*TASK ITEM*: In the records that follow, find the line with "Where should I click to: Click the RSI(14)"; from there, retype every line exactly through the line with "The width and height of the screenshot is (453, 326).", which also belongs to the answer.

******************************

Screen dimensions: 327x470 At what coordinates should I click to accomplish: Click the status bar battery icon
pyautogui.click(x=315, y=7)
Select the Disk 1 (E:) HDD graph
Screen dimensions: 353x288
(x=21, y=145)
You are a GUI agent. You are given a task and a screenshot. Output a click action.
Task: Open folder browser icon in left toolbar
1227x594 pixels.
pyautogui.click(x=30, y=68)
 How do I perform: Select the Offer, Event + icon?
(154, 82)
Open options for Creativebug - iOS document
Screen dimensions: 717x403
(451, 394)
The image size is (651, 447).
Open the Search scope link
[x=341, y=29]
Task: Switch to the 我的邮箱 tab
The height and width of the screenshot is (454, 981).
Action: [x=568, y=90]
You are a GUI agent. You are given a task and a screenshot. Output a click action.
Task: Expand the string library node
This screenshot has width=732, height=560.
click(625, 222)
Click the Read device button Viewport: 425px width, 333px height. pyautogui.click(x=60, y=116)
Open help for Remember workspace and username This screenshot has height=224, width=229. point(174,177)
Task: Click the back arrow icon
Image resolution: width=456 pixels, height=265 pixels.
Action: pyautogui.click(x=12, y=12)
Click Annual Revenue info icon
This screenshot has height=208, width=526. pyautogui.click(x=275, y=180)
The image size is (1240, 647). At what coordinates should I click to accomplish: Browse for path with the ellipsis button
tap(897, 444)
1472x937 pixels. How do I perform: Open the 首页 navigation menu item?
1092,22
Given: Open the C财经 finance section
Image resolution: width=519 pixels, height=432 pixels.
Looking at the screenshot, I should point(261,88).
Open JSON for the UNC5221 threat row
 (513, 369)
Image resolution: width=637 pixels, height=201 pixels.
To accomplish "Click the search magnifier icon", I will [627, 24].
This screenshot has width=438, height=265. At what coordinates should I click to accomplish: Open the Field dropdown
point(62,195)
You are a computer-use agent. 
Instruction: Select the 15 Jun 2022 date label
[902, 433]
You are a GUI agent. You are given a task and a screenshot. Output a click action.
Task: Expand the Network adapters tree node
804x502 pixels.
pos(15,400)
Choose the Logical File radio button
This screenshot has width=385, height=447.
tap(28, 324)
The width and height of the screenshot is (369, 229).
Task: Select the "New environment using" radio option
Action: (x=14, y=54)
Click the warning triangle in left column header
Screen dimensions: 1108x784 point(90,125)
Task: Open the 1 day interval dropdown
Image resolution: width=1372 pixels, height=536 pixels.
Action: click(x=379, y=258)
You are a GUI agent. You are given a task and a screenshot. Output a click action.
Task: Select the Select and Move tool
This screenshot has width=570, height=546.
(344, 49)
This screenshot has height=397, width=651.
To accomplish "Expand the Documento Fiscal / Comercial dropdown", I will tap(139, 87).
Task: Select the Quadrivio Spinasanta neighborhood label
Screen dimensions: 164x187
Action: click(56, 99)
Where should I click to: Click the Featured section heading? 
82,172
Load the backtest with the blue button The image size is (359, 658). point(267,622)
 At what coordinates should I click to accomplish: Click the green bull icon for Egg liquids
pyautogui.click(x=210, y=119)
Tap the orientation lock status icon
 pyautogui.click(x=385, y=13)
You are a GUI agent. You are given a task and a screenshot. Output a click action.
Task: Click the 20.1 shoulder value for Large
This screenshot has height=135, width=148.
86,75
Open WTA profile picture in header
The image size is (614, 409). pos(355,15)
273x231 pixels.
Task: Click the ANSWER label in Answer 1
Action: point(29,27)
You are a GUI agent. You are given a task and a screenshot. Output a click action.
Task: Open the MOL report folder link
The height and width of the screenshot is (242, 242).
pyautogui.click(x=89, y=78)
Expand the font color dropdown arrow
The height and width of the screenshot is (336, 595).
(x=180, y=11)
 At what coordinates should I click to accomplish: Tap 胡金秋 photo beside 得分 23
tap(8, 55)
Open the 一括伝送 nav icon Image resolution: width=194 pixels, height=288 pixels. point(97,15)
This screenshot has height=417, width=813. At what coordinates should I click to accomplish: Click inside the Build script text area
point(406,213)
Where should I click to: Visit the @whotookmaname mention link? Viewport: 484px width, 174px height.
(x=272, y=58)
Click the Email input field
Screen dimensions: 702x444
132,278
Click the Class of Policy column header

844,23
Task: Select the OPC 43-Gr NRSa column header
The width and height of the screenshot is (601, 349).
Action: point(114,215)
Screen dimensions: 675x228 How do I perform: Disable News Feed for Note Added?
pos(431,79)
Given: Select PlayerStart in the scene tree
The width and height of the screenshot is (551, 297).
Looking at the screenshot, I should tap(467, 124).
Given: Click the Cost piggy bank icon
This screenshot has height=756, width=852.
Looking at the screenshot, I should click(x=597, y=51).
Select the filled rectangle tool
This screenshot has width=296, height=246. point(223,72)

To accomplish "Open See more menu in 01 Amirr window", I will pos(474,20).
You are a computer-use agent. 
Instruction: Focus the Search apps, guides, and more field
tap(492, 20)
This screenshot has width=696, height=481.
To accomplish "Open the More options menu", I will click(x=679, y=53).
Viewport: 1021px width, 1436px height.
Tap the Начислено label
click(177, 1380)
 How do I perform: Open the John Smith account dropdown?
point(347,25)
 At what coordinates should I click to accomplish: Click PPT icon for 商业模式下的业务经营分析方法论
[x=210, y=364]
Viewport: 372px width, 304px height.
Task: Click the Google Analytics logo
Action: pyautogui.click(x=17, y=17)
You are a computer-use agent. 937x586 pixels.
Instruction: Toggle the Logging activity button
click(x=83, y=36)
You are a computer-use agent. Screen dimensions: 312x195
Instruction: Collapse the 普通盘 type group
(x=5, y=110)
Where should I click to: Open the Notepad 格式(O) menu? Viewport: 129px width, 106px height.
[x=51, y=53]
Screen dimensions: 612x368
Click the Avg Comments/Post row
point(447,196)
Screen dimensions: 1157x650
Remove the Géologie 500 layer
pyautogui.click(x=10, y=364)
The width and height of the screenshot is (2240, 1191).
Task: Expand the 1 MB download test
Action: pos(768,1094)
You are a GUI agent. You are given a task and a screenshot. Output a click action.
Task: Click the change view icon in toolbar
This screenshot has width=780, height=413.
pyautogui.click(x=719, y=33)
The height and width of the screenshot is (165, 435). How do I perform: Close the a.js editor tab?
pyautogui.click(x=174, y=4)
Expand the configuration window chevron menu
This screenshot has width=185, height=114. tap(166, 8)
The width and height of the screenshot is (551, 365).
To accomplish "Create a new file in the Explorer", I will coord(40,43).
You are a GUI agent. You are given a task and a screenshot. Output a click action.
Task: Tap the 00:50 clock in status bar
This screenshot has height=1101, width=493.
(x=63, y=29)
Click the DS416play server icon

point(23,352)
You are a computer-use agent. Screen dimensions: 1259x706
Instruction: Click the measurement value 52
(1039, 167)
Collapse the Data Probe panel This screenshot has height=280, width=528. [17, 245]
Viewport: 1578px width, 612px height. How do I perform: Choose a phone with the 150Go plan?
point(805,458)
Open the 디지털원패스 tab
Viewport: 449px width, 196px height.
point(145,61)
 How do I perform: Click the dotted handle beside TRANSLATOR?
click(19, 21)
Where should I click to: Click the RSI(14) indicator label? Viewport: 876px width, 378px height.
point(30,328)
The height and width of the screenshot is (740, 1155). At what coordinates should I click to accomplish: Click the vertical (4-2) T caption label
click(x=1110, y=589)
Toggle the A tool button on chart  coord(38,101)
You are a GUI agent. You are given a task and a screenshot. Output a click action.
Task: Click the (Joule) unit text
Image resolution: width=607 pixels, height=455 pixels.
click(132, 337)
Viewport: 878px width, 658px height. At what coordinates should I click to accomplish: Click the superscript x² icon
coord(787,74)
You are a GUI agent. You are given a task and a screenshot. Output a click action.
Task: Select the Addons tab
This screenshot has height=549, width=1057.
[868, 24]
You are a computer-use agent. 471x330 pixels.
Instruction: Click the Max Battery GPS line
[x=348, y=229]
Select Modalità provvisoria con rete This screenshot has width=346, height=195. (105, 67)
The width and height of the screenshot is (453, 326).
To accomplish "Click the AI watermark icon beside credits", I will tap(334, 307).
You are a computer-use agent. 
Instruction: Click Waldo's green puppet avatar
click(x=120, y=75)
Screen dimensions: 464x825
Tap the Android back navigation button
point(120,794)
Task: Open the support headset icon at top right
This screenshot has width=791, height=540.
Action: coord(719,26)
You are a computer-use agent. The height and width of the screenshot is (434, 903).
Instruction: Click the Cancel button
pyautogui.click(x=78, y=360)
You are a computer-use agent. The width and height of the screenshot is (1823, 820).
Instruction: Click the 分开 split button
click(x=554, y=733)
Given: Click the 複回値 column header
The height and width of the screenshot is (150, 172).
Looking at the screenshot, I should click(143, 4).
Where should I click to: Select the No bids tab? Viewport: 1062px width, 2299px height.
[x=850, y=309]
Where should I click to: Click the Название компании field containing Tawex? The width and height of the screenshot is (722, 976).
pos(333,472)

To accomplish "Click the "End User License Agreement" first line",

******************************

*REPLY*:
Where should I click to: Click the RSI(14) indicator label? Viewport: 876px width, 378px height.
point(30,328)
The height and width of the screenshot is (740, 1155). At what coordinates should I click to accomplish: Click the vertical (4-2) T caption label
click(x=1110, y=589)
Toggle the A tool button on chart  coord(38,101)
You are a GUI agent. You are given a task and a screenshot. Output a click action.
Task: Click the (Joule) unit text
Image resolution: width=607 pixels, height=455 pixels.
click(132, 337)
Viewport: 878px width, 658px height. At what coordinates should I click to accomplish: Click the superscript x² icon
coord(787,74)
You are a GUI agent. You are given a task and a screenshot. Output a click action.
Task: Select the Addons tab
This screenshot has height=549, width=1057.
[868, 24]
You are a computer-use agent. 471x330 pixels.
Instruction: Click the Max Battery GPS line
[x=348, y=229]
Select Modalità provvisoria con rete This screenshot has width=346, height=195. (105, 67)
The width and height of the screenshot is (453, 326).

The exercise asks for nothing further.